** WHAT TO DO **
Make an exact copy of the entries, taking out every picture.

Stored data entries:

· · · · ·

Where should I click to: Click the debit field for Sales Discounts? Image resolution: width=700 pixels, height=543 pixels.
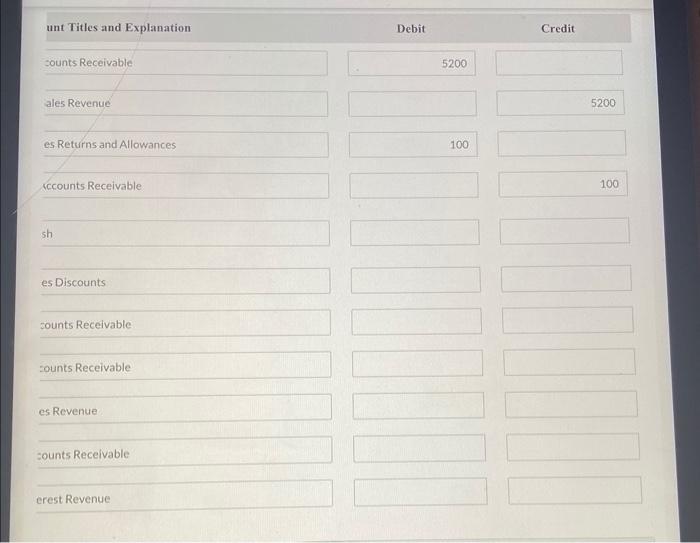(416, 280)
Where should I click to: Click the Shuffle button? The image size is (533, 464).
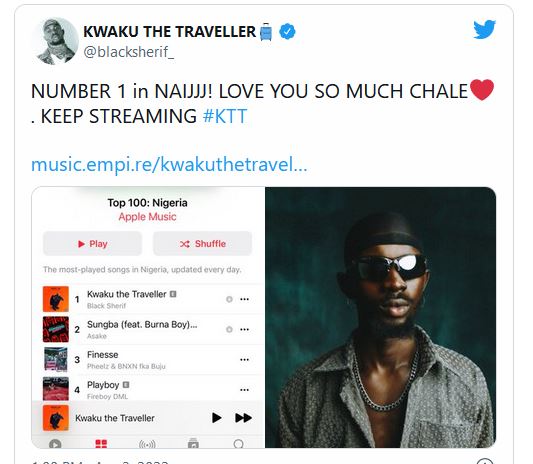[203, 244]
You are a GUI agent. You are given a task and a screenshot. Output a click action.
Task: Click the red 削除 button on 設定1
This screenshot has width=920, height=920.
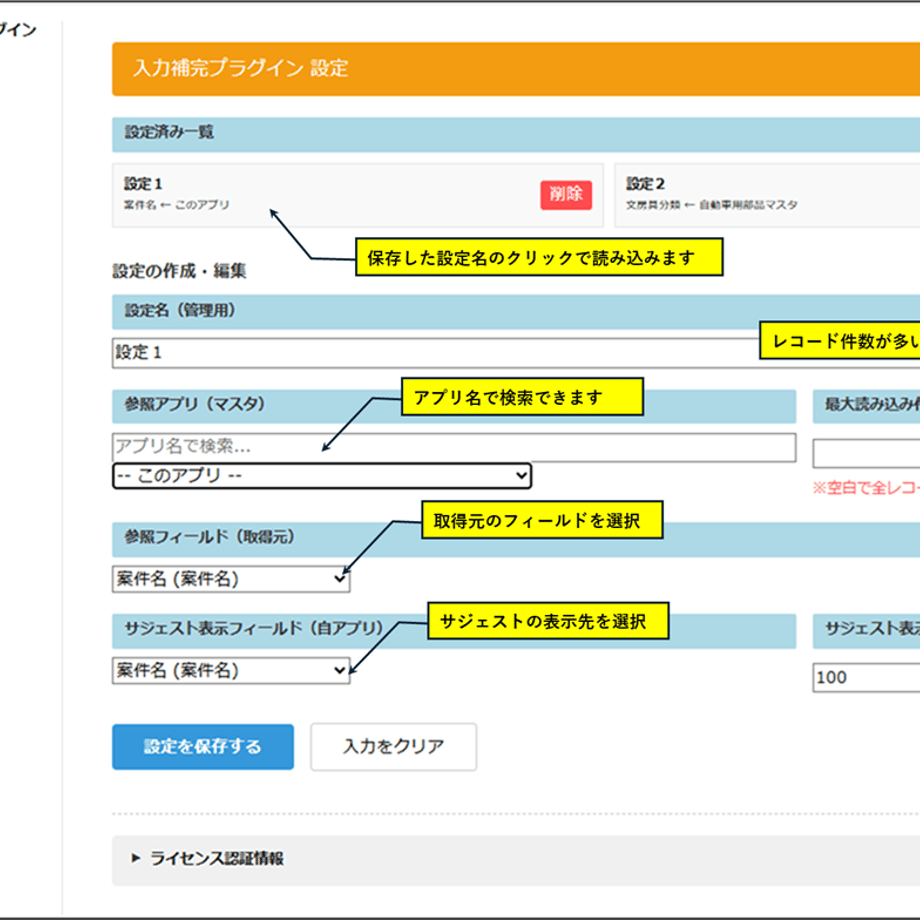pos(566,195)
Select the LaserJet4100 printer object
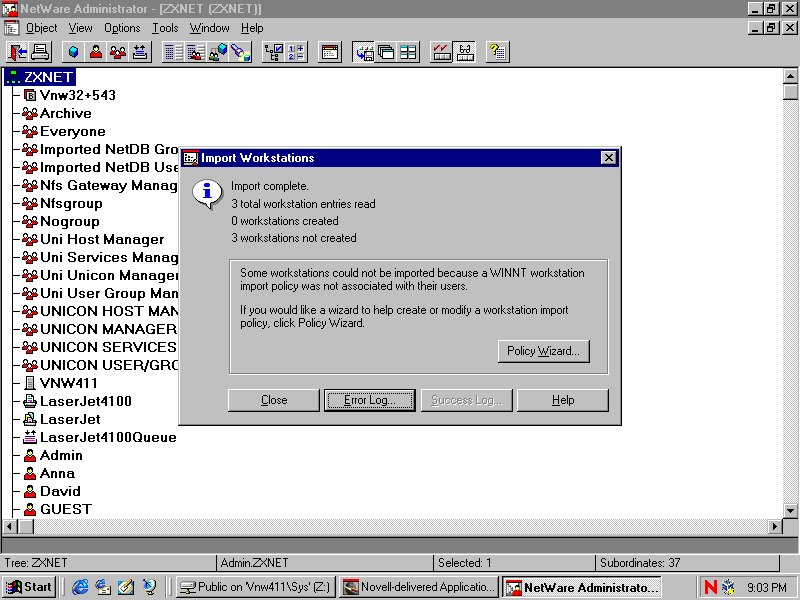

· · · · ·

** ANSWER **
Where should I click to: Click the debit field for Sales Discounts? Image resolution: width=700 pixels, height=543 pixels.
(416, 280)
Where should I click to: Click the Shuffle button? The image size is (533, 464).
[203, 244]
You are a GUI agent. You are given a task and a screenshot. Output a click action.
Task: Click the red 削除 button on 設定1
This screenshot has width=920, height=920.
pos(566,195)
Select the LaserJet4100 printer object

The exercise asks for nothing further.